Integration of proteomics and transcriptomics to construct a prognostic signature of renal clear cell carcinoma.

Background: Protein information is often replaced by RNA data in studies to understand cancer-related biological processes or molecular functions, and proteins of prognostic significance in Kidney clear cell carcinoma (KIRC) remain to be mined. Methods: The cancer genome atlas program (TCGA) data was utilized to screen for proteins that are prognostically significant in KIRC. Machine learning algorithms were employed to develop protein prognostic models. Additionally, immune infiltration abundance, somatic mutation differences, and immunotherapeutic responses were analyzed in various protein risk subgroups. Ultimately, the validation of protein-coding genes was confirmed by utilizing an online database and implementing quantitative real-time PCR (qRT-PCR).

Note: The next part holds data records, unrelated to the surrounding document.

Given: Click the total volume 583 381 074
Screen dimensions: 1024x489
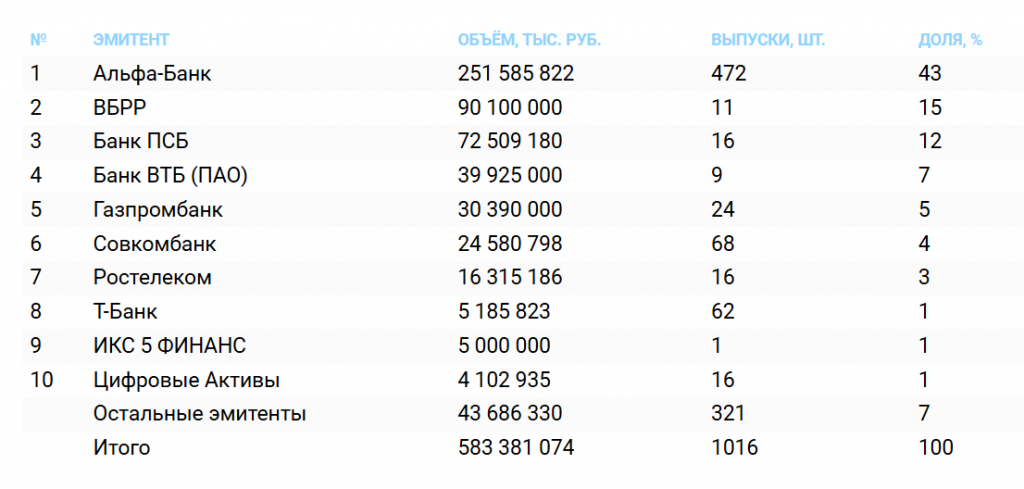Looking at the screenshot, I should pos(516,448).
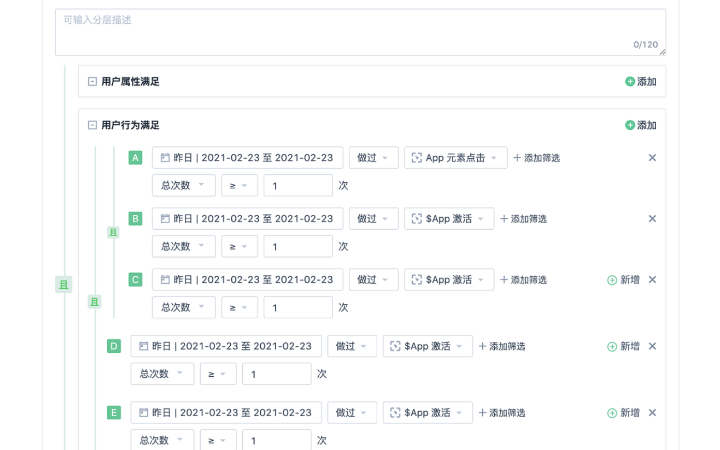
Task: Remove condition A with its X icon
Action: coord(652,158)
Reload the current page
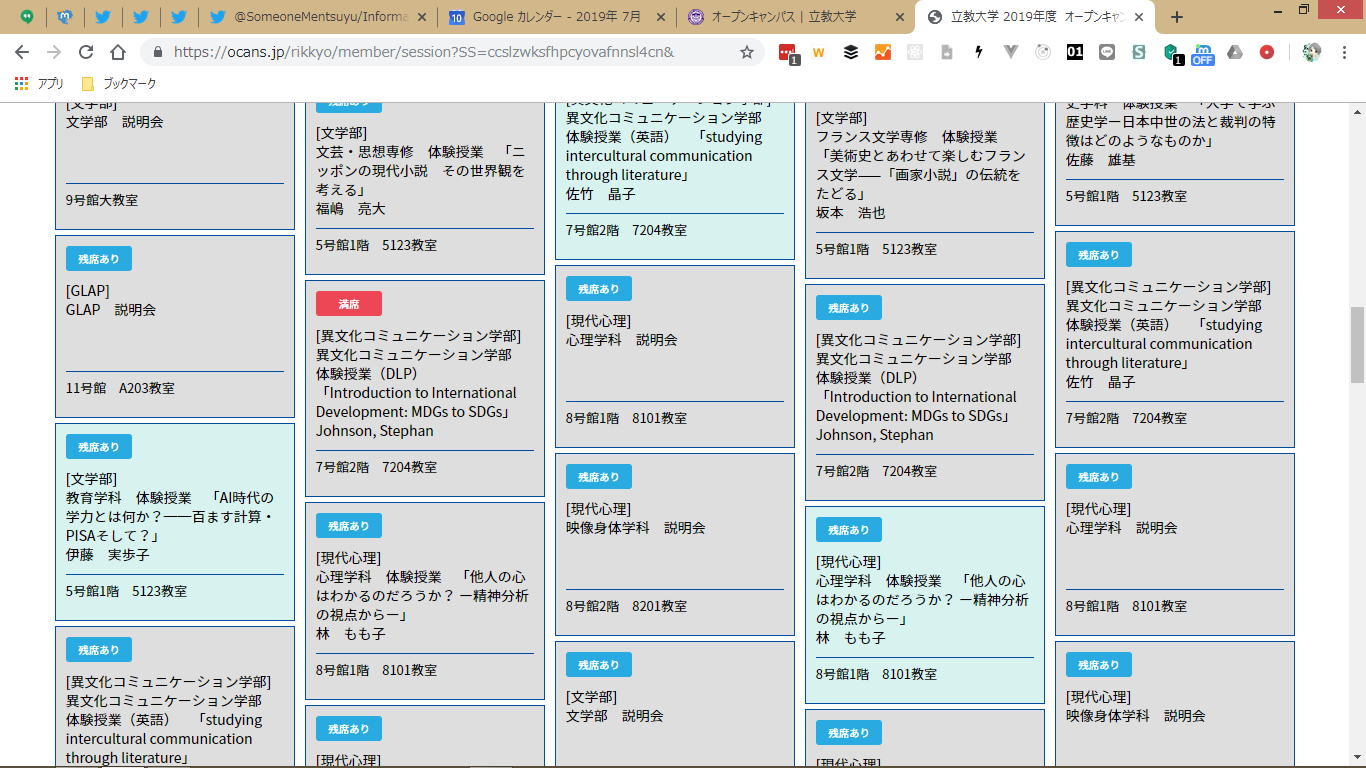 point(86,52)
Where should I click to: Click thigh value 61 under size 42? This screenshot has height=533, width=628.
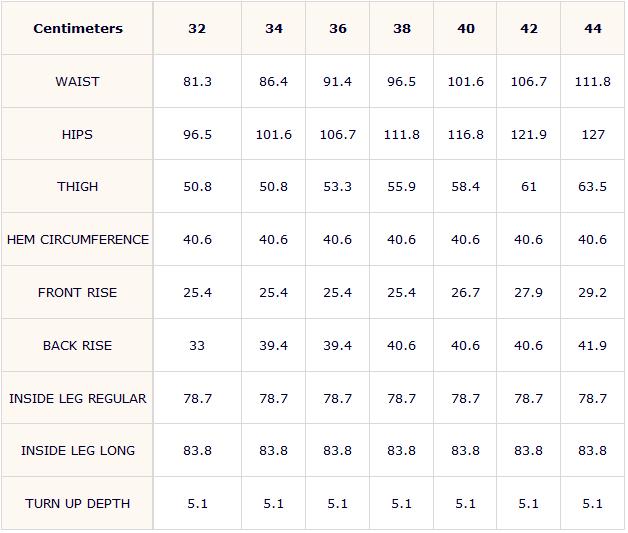pyautogui.click(x=529, y=186)
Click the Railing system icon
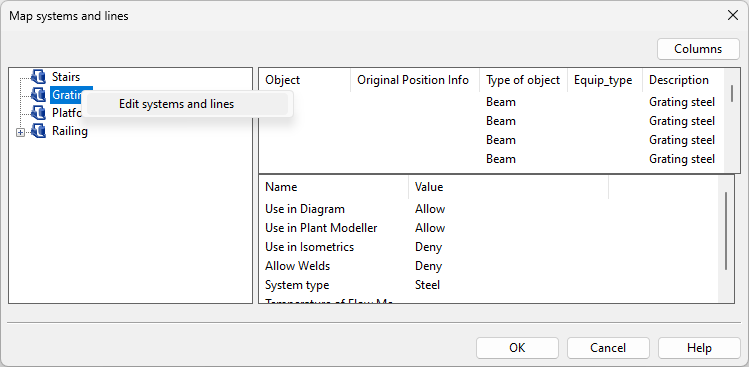This screenshot has width=749, height=367. (x=38, y=131)
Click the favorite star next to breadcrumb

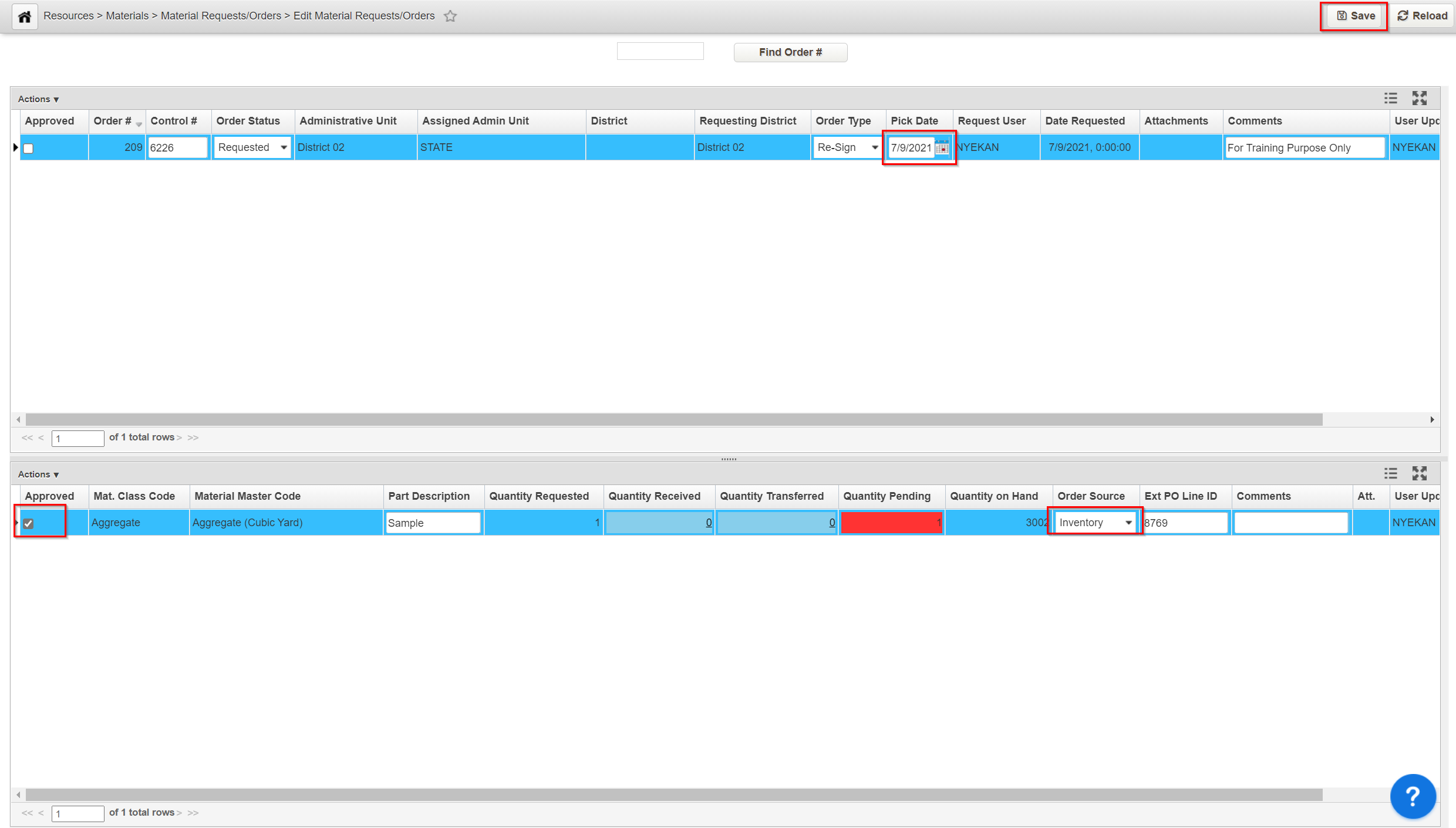pyautogui.click(x=450, y=16)
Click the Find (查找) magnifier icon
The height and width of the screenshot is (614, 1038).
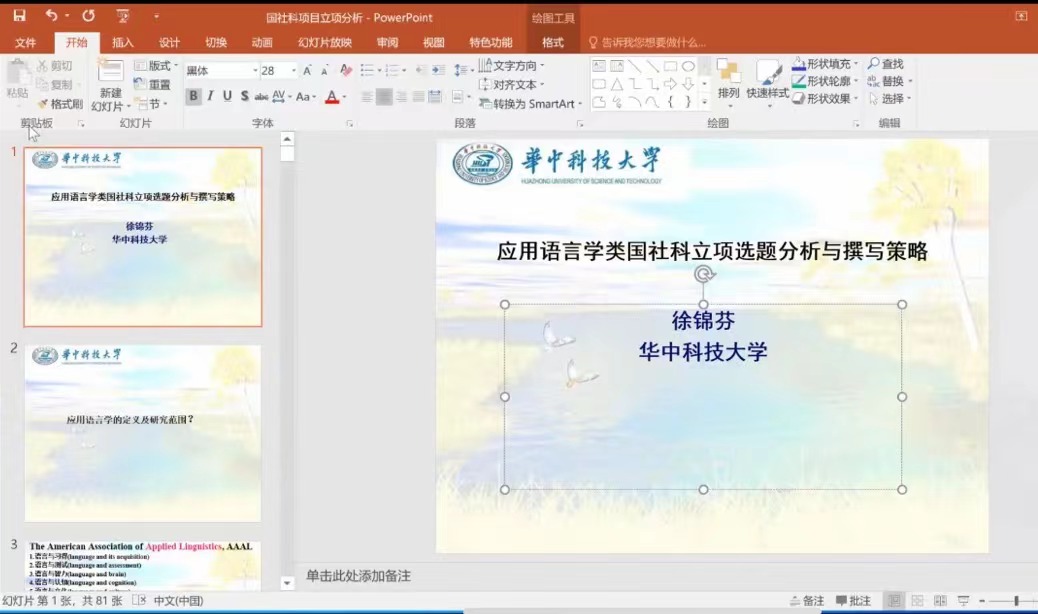pos(875,64)
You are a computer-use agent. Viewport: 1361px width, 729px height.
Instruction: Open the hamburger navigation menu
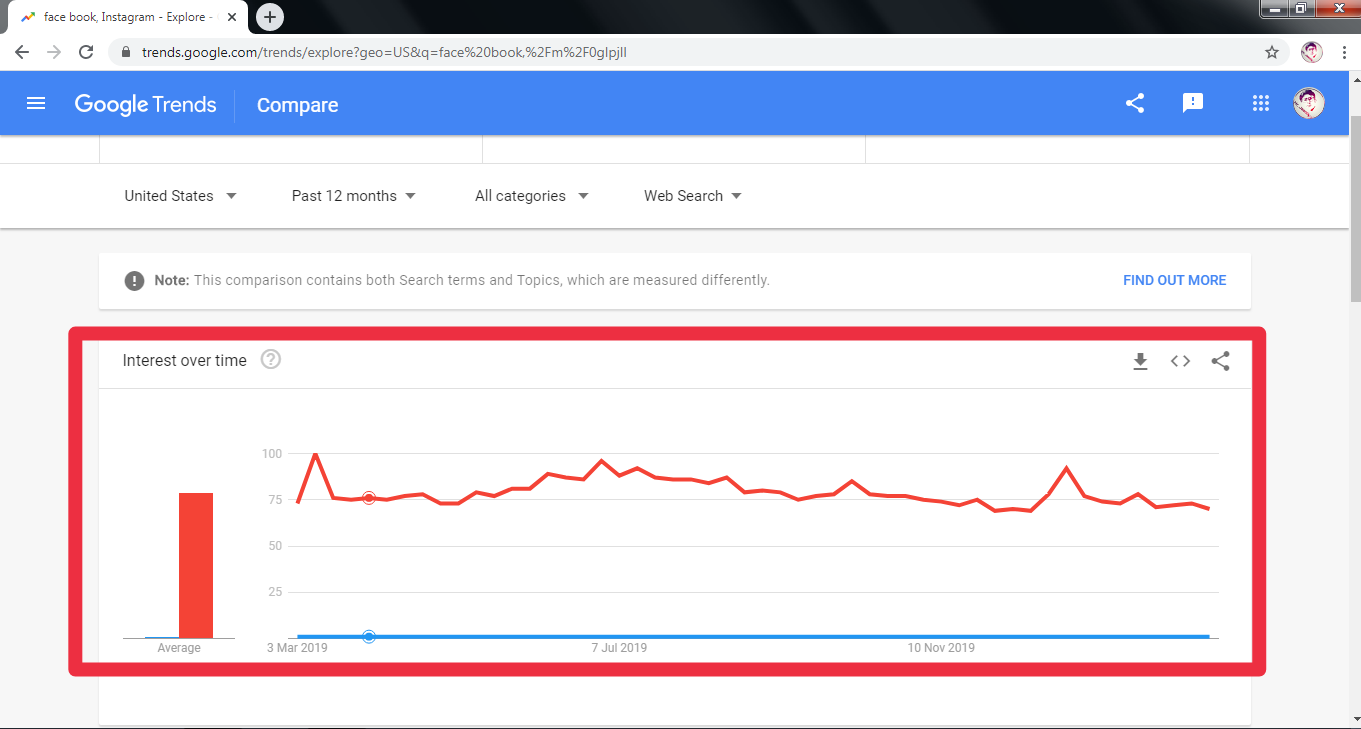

Results: The patients were divided into two risk categories based on prognostic proteins, and notable disparities in both overall survival (OS) and progression free interval (PFI) were observed between the two groups. The OS was more unfavorable in the high-risk group, and there was a noteworthy disparity in the level of immune infiltration observed between the two groups. In addition, the nomogram showed high accuracy in predicting survival in KIRC patients. Conclusion: In this research, we elucidated the core proteins associated with prognosis in terms of survival prediction, immunotherapeutic response, somatic mutation, and immune microenvironment. Additionally, we have developed a reliable prognostic model with excellent predictive capabilities.